0
votes

I have a Solr (6.2) DisMax Select Query which uses pf (phrase fields) and ps (phrase slop).

pf = text^2.2 title^2.2, ps = 2;

I want my query to return results following this algorithm:

  1. If there are exact matches for the queried phrase, return them first, sort by date
  2. If there are documents that have atleast one of the words of the queried phrase, return them second, sort by date

Example Data: text (last_modified timestamp in parenthesis)

  • stuff about important people (2018)
  • important people: the article (2019)
  • some people find that important (2020)
  • important news (2015)
  • people of the decade (2020)

The desired result:

phrases with acceptable slop first

  1. some people find that important (2020)
  2. important people: the article (2019)
  3. stuff about important people (2018)

then at least one of the words

  1. people of the decade (2020)
  2. important news (2015)

What i've tried:

  • wrapping a query into double quotes and using qs (query phrase slop), this way it works as desired, but ignores the "at least on of the words" part;
  • using a bq (boost query) like last_modified:[NOW/DAY-3MONTH TO NOW/DAY]^20.0;
  • using a bf (boost function) like recip(ms(NOW,last_modified),3.16e-11,1,1);
  • explicit last_modified desc sort - but it ignores the score completely
  • using multiple sort score desc, last_modified desc - but the second sort will work only if there is a tie for the first one (and there is almost never a tie)
1

1 Answers

0
votes

I've managed to get the (almost) desired result by using:

  • Boost Functions (bf) = recip(ms(NOW,last_modified),3.16e-11,1,1)^1500 (had to use a huge boost number to bubble up the most recent results);

  • Query Fields qf = 'text^4 title^2';

  • Phrase Fields pf = 'text^5 title^2';

  • Phrase Slop ps = 4;

  • Query Phrase Slop qs = 2;

  • Minimum Should Match mm = len(split('\s', query)) + 1 (preudocode)

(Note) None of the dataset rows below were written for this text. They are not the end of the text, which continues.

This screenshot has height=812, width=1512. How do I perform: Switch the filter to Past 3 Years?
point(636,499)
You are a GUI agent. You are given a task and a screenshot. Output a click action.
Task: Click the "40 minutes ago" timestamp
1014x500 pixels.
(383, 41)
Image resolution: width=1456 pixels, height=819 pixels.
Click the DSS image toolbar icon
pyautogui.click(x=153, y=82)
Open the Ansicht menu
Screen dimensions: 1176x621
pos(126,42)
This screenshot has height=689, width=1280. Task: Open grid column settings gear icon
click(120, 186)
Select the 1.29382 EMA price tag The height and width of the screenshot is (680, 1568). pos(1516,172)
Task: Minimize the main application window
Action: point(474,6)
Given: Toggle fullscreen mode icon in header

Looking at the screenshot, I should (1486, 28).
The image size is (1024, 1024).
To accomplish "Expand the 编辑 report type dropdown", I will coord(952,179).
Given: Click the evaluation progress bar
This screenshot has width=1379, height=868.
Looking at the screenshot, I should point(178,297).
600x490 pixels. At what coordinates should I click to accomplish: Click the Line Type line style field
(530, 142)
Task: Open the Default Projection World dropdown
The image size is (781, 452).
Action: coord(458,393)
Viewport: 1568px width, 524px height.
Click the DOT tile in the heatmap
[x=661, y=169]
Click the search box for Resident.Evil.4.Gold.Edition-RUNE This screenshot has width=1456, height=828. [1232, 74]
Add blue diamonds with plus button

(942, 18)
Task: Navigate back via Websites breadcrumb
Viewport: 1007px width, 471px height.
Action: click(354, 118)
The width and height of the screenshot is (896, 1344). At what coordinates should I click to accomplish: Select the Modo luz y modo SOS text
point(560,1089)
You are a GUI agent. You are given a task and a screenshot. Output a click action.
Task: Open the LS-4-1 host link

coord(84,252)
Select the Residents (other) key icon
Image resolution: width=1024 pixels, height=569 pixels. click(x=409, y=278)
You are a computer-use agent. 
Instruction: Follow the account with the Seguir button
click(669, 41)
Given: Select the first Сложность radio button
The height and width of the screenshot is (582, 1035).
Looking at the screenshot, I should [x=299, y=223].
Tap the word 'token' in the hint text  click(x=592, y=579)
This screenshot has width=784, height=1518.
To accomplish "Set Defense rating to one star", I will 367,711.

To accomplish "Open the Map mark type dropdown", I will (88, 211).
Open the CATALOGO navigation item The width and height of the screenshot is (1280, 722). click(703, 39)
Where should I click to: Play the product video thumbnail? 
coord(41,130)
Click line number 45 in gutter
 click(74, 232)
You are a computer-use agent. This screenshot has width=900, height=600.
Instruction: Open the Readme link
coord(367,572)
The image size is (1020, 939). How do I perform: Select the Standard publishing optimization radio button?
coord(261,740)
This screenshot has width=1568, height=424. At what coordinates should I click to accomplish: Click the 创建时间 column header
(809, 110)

Split the query by whitespace, join the exact phrase and each separate word with OR and set Minimum Should Match parameter (mm) to len(split)+1 so, for example, query "apple dog" transforms into "apple dog" or apple or dog. The double quotes are necessary for qs parameter to work and force results with exact phrase to bubble up.

Maybe there are some tweaks to the method i'm using, any comments are appreciated.